→ PROBLEM TO SOLVE
Where does "beside" appear in the data? Return each line that holds it.
===== SOURCE MATERIAL
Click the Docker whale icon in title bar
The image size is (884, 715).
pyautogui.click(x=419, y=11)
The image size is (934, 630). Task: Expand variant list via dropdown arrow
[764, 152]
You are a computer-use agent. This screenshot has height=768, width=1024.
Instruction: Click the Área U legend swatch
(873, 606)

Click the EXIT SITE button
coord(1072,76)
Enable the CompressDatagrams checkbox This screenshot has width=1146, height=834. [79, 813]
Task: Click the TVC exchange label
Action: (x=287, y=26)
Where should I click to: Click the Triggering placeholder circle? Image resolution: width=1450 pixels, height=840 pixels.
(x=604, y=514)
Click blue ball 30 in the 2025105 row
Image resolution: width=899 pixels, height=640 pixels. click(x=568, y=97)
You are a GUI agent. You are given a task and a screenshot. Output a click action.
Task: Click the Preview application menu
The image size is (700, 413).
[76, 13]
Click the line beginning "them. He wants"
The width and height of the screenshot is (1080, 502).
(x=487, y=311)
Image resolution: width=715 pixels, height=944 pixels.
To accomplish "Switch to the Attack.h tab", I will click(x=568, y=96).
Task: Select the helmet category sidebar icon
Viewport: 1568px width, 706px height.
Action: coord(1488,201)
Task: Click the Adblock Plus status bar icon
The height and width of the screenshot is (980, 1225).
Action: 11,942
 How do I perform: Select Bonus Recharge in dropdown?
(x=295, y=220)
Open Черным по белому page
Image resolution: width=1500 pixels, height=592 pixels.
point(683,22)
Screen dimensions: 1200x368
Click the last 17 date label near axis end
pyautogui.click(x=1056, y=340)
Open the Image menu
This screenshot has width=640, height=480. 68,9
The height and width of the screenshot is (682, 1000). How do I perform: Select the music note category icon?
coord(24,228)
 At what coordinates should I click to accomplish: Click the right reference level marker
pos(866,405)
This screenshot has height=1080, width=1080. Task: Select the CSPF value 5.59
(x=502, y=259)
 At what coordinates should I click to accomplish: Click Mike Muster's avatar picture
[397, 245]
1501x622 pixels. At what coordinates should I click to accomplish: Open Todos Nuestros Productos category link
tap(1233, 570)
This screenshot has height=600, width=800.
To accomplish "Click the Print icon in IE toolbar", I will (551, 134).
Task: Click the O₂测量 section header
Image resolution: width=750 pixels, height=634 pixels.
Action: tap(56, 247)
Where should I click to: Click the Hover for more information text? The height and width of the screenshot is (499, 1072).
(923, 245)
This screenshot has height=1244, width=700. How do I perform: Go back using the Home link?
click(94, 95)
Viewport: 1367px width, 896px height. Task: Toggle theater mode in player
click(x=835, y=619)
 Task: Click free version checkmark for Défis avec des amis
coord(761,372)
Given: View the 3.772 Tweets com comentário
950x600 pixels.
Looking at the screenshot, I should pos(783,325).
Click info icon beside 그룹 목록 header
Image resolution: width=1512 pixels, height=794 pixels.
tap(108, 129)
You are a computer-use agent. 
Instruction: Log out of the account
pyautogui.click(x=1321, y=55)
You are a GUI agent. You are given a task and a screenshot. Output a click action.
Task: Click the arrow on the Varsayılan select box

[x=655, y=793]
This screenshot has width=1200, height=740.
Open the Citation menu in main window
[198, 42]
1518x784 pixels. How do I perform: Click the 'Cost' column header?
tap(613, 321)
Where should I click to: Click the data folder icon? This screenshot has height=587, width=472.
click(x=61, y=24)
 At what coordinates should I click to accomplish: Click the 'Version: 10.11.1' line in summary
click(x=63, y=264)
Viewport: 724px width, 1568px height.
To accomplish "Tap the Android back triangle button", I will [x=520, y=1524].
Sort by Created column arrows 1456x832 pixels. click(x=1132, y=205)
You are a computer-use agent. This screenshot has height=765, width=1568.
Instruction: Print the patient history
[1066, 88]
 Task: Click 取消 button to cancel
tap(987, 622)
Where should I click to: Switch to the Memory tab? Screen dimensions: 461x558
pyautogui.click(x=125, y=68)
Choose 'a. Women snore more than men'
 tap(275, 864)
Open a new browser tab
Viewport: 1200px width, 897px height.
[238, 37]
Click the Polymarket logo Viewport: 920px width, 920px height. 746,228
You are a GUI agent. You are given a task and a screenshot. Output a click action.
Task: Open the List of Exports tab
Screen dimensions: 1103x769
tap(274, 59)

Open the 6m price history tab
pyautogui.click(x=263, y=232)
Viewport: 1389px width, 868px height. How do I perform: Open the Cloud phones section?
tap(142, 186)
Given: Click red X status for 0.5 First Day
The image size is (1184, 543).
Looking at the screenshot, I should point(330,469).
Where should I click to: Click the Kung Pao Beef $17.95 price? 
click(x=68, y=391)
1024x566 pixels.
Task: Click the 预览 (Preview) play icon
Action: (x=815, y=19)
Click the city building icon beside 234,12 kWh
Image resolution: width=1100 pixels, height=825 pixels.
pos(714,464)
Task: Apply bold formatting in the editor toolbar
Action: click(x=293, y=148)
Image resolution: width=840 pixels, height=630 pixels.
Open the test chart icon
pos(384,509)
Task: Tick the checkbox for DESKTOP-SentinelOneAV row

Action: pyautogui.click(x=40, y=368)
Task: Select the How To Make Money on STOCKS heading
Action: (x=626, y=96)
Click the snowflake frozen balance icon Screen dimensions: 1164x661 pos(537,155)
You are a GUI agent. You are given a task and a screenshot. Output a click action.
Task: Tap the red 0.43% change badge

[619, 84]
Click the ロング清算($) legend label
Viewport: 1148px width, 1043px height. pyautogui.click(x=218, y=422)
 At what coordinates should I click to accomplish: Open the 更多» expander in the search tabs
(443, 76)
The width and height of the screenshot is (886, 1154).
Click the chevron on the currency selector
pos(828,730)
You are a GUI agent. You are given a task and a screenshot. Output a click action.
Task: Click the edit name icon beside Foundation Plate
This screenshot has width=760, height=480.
==========
→ ANSWER TO THIS EXERCISE
Click info icon beside 그룹 목록 header
Click the city building icon beside 234,12 kWh
Task: Click the edit name icon beside Foundation Plate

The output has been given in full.